» WHAT YOU ARE ASKED TO DO
In the data storage guidance below, name the kind of drive that does not count as a high-quality copy.

━━━━━ EXCERPTED PASSAGE

We recommend you have two high-quality copies of all original data and difficult-to-reproduce data, and that they reside in different physical locations.
A regular USB harddrive you bought on Amazon does NOT count as a high-quality copy.
We suggest you implement two of the approaches described below, or something similar.
Purchase a small good-quality desktop RAID system to store your data. Typically this will be called NAS (Network-Attached Storage), and you can configure it with as many drives as you need. Buy 3.5“ enterprise-class (aka server-class) drives and set them up in redundant RAID configuration (RAID level 5 at least, level 6 would be better). This means that if one of the disks in the system fails, the others will maintain the data and you can replace the bad drive without losing any data. However you must have someone check on the system periodically to check it's condition, and setup email and other alerts so it tells you when there's an issue. Most all hard drives fail within 5 years of production.
We've had good experiences with the Synology DS (DiskStation) series of RAID systems, for example the DS416. These products have a good user interface and support connection over the network via NFS (linux/OSX), iSCSI (linux/OSX), rsync (linux/OSX), SFTP, Windows File Services. However they don't support use as a directly-connected drive over USB.

━━━━━━━━━━
━━━━━ DATA SECTION

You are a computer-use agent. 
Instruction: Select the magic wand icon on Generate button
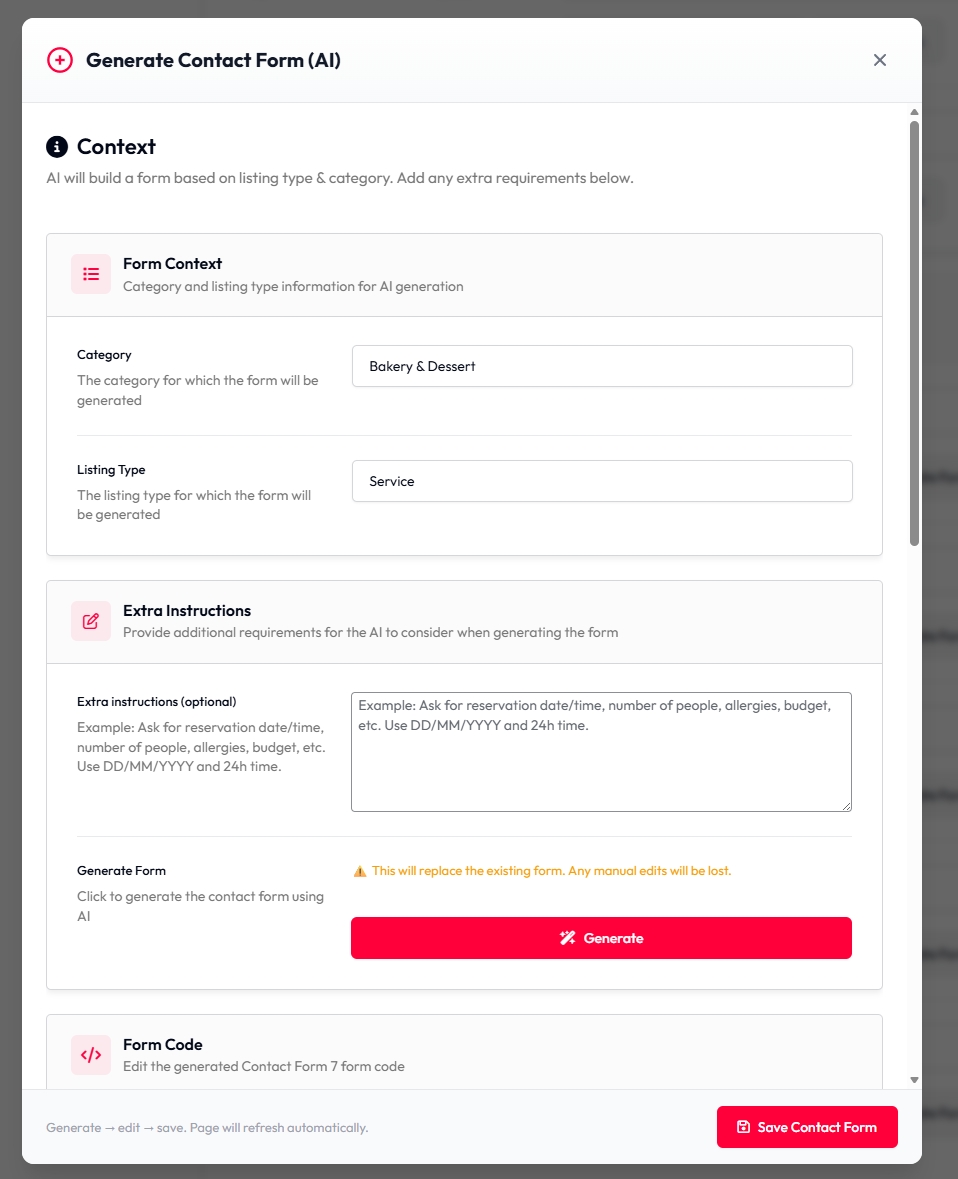click(x=568, y=937)
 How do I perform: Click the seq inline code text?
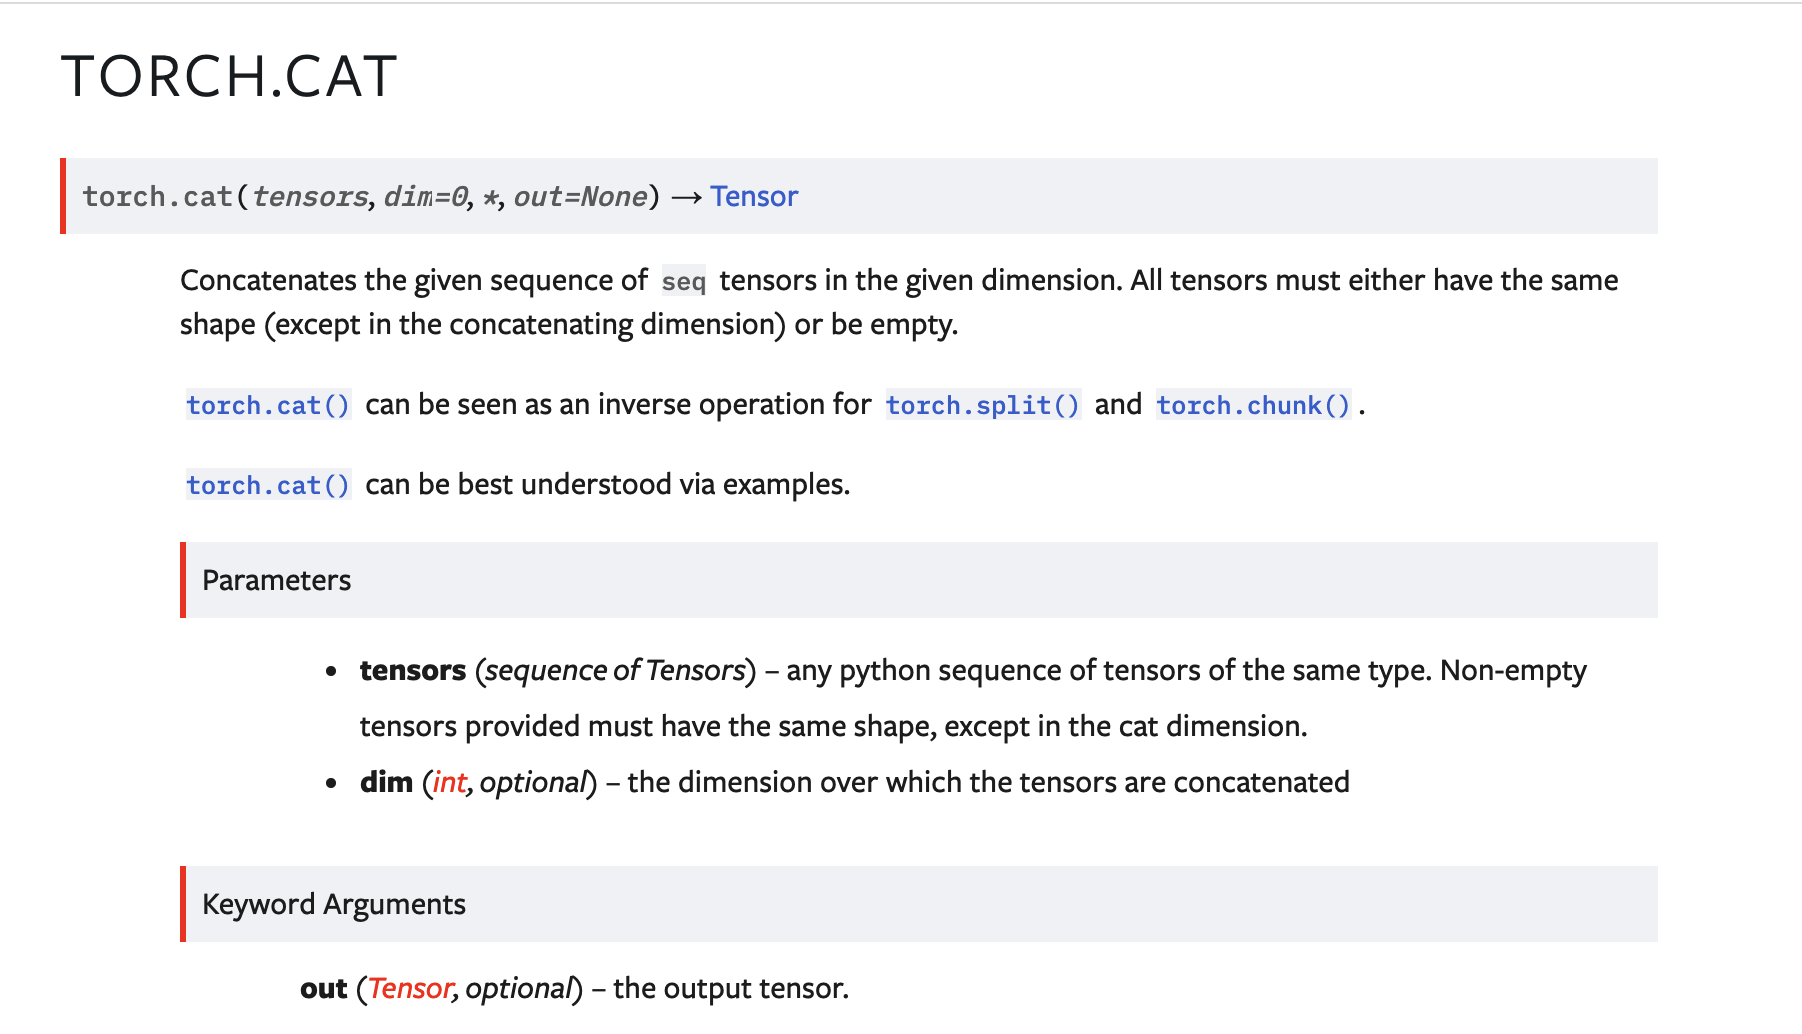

━━━━━━━━━━

» IN RESPONSE
A regular USB hard drive bought on Amazon.